Paclitaxel injected directly into esophageal tumors in conjunction with radiotherapy (RT) proved safe and technically feasible in a small phase IIa, dose-escalation trial

WASHINGTON—Paclitaxel injected directly into esophageal tumors in conjunction with radiotherapy (RT) proved safe and technically feasible in a small phase IIa, dose-escalation trial reported at Digestive Disease Week 2007 (abstract M1934). "Tumor volume reduction, dysphagia improvement, and negative biopsies suggest this may be an effective therapy," concluded the authors, led by Kirk Fowers, PhD, a team leader in West Valley City, Utah, for London-based Protherics, PLC.

The investigational paclitaxel formulation, known as OncoGel, is a low-viscosity, thermosensitive polymer that forms a gel at body temperature with controlled release of the drug over 6 weeks. Local administration is designed to provide both direct cytotoxicity and continuous radiosensitization without the adverse effects associated with systemic paclitaxel.

The trial enrolled 11 patients with inoperable adenocarcinoma or squamous-cell esophageal tumors and grade 3-4 dysphagia. OncoGel was injected directly into the primary tumor and accessible involved lymph nodes with endoscopic ultrasound guidance at escalating doses of 0.48, 1.0, and 2.0 mg of paclitaxel per cm3 of tumor volume. The patients then received external beam radiotherapy, 50.4 Gy, over 5.5 weeks.
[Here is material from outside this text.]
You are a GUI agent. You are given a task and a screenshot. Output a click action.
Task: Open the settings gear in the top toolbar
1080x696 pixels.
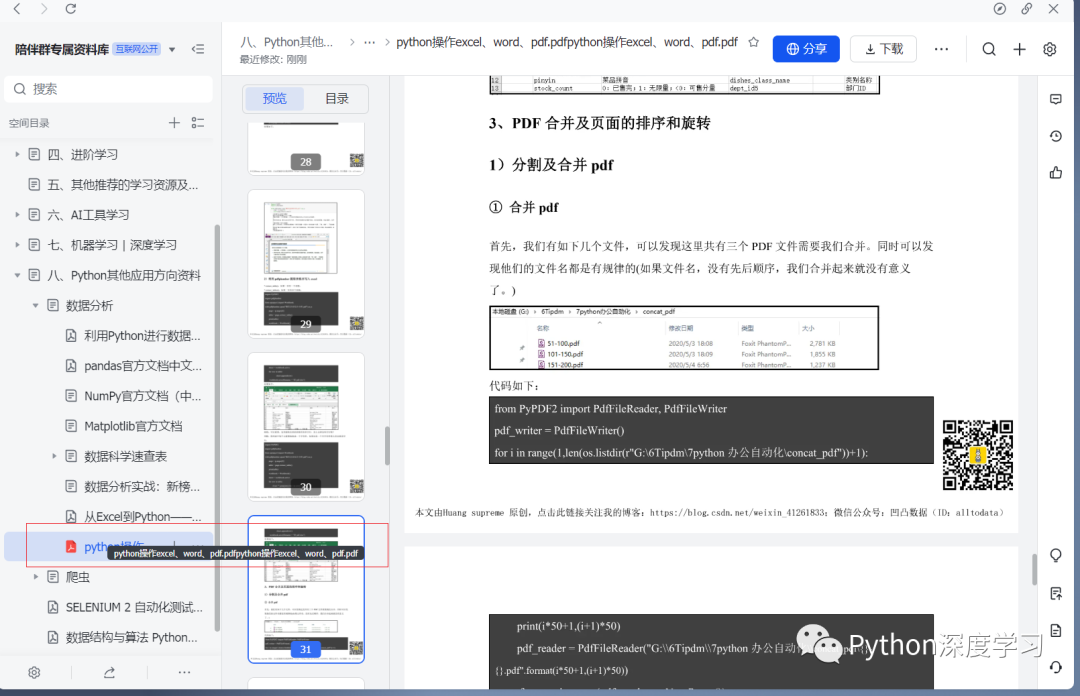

No local or systemic dose-limiting toxicities were observed, and there were no serious OncoGel-related adverse events. Peak plasma concentrations of paclitaxel were 70 to 7,000 times lower than those reported with systemic therapy. While the drug remained localized for the most part, low levels were found in plasma in some patients for extended periods, supporting the notion of sustained release.

Tumor volume shrank in eight patients after 11 weeks. Dysphagia improved in nine patients. Four had negative biopsies following therapy, and one patient was able to undergo a successful esophagectomy with negative margins.

A randomized phase IIb study is planned to begin later this year, comparing OncoGel plus systemic chemotherapy and radiation to chemotherapy and radiation alone. The company also has launched a phase I/II trial of OncoGel as an adjuvant therapy postresection in recurrent glioblastoma multiforme.